● **Work request**:
Every line of the data must be retyped exactly as it stands.

Stored records
--- --- ---

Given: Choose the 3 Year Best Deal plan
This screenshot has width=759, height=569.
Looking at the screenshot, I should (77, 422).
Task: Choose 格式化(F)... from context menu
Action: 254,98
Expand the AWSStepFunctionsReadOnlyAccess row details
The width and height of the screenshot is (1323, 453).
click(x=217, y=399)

--- --- ---

● **Response below**:
Given: Choose the 3 Year Best Deal plan
This screenshot has width=759, height=569.
Looking at the screenshot, I should (77, 422).
Task: Choose 格式化(F)... from context menu
Action: 254,98
Expand the AWSStepFunctionsReadOnlyAccess row details
The width and height of the screenshot is (1323, 453).
click(x=217, y=399)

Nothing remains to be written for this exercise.